- ПИСЬМЕННЫЕ ЗАДАНИЯ -
1. Определите, согласуется ли с фрагментом о ностальгии каждое из утверждений: (a) рассказчику было четырнадцать лет, когда его изгнали из Египта; (b) родным языком рассказчика был арабский; (c) жившие ещё в Александрии заранее ожидали, что будут мучиться от ностальгии. Для каждого ответьте «да» или «нет» и приведите решающие слова фрагмента в точной цитате.
2. Перепишите записи с самого начала до строки, содержащей «will tap(600, 696).», включительно в виде JSON-списка строк, где каждой строке записей соответствует одна строка списка, а пустые строки пропущены.

- ФРАГМЕНТ ТЕКСТА -
▽

Я написал их, когда пытался понять, где корень той странной ностальгии, что колышется почти надо всем написанным мною. Поскольку родился я в Египте и меня, как и многих египетских евреев, оттуда изгнали – мне тогда было четырнадцать лет, – совершенно естественно, что корнями своими моя ностальгия уходит в Египет. Проблема в том, что подростком мне довелось жить в Египте, который на тот момент стал антисемитским полицейским государством, в результате я Египет возненавидел и с нетерпением ждал того часа, когда мы уедем и окажемся в Европе, лучше всего – во Франции, поскольку родной мой язык – французский и наша семья сохранила тесные связи с тем, что мы считали своей французской культурой. Однако парадоксальным образом друзья и знакомые, уже обосновавшиеся за границей, постоянно напоминали нам – тем, кому возможность покинуть Александрию должна была представиться только в ближайшем будущем, – что худшая составляющая жизни во Франции, Италии, Англии или Швейцарии заключается в следующем: все уехавшие из Египта страдают от невыносимых приступов ностальгии по месту рождения, которое когда-то было их родиной, но более ни в коей мере не являлось их домом. Те из нас, кто все еще жил в Александрии, ожидали, что будут мучиться от ностальгии, и если разговоры об этой предвкушаемой ностальгии велись достаточно часто, то, видимо, потому, что, осмысляя эту неизбежную ностальгию, мы как бы делали себе защитную прививку прежде, чем ностальгия набросится на нас в Европе. Мы упражнялись в ностальгии, высматривали места и вещи, которые обязательно будут напоминать нам о нашей утраченной Александрии. В определенном смысле мы заранее взращивали в себе ностальгию по месту, которое иные из нас – особенно те, что помоложе, – не слишком любили и мечтали покинуть.
Мы вели себя как те супруги, которые постоянно напоминают друг другу о неминуемом разводе, чтобы не слишком сильно удивиться, когда дело до него все-таки дойдет, а потом их будет мучить тоска по жизни, которая раньше обоим казалась невыносимой.

△

- СПИСОК ЗАПИСЕЙ -
▽

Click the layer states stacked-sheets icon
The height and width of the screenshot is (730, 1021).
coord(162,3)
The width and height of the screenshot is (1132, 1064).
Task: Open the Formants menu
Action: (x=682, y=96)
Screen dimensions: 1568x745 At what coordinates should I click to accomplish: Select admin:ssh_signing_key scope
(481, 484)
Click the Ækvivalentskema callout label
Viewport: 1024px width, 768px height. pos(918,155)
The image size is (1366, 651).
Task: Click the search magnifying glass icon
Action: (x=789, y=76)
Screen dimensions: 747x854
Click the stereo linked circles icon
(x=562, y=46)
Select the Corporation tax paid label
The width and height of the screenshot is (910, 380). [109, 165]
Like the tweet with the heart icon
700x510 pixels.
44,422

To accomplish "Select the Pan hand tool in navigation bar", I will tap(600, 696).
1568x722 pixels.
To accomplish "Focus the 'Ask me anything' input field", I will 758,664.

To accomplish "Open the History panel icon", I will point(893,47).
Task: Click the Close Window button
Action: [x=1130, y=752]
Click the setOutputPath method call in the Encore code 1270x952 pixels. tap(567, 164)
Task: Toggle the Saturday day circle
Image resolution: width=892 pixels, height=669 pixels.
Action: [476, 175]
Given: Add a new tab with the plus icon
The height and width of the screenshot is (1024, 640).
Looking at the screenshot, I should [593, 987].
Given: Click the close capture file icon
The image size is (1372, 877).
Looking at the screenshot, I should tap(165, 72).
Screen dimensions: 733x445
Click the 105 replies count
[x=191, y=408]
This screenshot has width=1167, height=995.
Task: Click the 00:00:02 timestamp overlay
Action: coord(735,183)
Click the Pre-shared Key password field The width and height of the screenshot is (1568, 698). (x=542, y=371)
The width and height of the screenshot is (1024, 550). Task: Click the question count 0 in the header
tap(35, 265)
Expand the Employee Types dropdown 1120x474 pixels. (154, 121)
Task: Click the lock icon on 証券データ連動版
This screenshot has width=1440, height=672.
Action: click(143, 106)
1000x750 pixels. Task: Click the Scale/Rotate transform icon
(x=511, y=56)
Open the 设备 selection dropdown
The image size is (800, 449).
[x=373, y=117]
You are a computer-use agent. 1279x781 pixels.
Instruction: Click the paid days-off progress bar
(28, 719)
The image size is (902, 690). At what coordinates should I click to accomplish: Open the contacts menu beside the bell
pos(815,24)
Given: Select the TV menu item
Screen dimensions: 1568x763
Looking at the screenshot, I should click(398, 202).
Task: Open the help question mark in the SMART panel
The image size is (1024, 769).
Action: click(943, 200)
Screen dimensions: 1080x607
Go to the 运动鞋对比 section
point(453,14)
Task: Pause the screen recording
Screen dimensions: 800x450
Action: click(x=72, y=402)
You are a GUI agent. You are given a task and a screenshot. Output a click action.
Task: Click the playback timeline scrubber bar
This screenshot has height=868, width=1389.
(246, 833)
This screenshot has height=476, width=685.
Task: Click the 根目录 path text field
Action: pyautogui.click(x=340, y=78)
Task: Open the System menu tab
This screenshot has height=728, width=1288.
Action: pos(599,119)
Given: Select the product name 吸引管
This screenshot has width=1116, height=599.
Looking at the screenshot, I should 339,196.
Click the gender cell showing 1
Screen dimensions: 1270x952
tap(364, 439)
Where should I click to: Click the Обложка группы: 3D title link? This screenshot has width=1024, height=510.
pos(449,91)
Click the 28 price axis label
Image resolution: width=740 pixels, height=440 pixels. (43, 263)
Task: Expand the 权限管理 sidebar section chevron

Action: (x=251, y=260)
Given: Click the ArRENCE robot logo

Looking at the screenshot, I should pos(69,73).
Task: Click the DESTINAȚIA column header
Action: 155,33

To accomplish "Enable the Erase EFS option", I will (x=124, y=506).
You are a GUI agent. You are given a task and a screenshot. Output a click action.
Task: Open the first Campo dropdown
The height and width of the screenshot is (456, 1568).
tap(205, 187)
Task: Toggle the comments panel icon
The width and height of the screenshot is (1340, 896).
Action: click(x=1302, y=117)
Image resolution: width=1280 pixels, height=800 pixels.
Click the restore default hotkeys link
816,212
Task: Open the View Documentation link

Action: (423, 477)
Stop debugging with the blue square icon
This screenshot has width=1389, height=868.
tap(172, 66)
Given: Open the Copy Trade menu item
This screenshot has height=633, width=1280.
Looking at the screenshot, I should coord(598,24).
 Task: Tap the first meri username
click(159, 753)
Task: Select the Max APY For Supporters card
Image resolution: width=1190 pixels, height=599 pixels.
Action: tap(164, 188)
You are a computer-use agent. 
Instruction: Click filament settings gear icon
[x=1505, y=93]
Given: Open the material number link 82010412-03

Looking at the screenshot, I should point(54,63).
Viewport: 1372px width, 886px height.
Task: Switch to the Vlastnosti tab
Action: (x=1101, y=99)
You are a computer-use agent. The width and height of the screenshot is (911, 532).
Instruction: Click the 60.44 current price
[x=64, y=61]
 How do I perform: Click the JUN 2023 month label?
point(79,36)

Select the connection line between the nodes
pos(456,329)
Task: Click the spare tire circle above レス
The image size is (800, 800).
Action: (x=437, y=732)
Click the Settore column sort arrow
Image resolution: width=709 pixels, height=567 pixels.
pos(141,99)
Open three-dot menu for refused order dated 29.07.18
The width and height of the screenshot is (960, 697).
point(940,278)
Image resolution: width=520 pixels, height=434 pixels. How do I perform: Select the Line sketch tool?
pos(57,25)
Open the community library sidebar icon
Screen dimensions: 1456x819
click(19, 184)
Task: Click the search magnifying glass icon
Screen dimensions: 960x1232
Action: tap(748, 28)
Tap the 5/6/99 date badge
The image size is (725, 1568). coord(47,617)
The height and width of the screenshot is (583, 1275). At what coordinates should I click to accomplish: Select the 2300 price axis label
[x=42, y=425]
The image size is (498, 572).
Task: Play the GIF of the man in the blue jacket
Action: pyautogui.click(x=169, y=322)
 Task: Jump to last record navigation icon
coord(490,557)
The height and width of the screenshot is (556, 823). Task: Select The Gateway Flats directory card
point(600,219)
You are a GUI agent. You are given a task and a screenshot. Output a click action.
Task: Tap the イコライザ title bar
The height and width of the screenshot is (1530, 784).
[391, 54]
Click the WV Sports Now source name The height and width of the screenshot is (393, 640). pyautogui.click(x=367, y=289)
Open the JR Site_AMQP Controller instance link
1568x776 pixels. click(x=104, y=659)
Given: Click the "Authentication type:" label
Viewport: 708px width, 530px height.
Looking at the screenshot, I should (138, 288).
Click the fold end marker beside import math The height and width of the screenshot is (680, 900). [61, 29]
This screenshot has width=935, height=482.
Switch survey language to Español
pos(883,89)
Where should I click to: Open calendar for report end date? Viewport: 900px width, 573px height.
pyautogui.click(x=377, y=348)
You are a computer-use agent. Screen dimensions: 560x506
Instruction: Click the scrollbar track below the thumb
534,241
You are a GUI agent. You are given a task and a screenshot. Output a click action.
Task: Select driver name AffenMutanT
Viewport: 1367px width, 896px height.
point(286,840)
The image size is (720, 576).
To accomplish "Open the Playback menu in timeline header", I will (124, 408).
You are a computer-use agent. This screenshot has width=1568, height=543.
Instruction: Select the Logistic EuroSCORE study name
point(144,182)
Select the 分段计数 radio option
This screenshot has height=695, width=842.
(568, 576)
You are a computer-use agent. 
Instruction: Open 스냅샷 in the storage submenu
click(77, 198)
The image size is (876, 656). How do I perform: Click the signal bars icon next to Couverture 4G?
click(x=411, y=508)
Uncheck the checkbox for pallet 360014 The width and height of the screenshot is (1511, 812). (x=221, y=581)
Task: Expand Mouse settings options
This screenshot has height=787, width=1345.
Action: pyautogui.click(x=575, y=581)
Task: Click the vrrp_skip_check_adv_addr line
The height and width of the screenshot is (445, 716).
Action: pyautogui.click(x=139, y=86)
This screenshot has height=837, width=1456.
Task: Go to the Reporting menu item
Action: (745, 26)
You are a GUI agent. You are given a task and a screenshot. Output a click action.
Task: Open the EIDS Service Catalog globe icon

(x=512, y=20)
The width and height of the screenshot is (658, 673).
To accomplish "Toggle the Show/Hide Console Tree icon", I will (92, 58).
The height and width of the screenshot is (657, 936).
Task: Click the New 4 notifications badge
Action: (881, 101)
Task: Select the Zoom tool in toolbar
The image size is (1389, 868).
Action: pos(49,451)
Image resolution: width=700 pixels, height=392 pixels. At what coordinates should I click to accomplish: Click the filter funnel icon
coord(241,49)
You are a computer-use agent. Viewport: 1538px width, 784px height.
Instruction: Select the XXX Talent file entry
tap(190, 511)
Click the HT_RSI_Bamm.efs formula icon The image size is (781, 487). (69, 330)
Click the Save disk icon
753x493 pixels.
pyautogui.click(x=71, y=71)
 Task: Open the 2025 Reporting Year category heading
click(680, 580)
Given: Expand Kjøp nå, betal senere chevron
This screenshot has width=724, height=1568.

△

- ГОТОВЫЕ ОТВЕТЫ -
1.
(a) Да: «мне тогда было четырнадцать лет».
(b) Нет: «родной мой язык – французский».
(c) Да: «Те из нас, кто все еще жил в Александрии, ожидали, что будут мучиться от ностальгии».

2.
[
  "Click the layer states stacked-sheets icon",
  "The height and width of the screenshot is (730, 1021).",
  "coord(162,3)",
  "The width and height of the screenshot is (1132, 1064).",
  "Task: Open the Formants menu",
  "Action: (x=682, y=96)",
  "Screen dimensions: 1568x745 At what coordinates should I click to accomplish: Select admin:ssh_signing_key scope",
  "(481, 484)",
  "Click the Ækvivalentskema callout label",
  "Viewport: 1024px width, 768px height. pos(918,155)",
  "The image size is (1366, 651).",
  "Task: Click the search magnifying glass icon",
  "Action: (x=789, y=76)",
  "Screen dimensions: 747x854",
  "Click the stereo linked circles icon",
  "(x=562, y=46)",
  "Select the Corporation tax paid label",
  "The width and height of the screenshot is (910, 380). [109, 165]",
  "Like the tweet with the heart icon",
  "700x510 pixels.",
  "44,422",
  "To accomplish \"Select the Pan hand tool in navigation bar\", I will tap(600, 696)."
]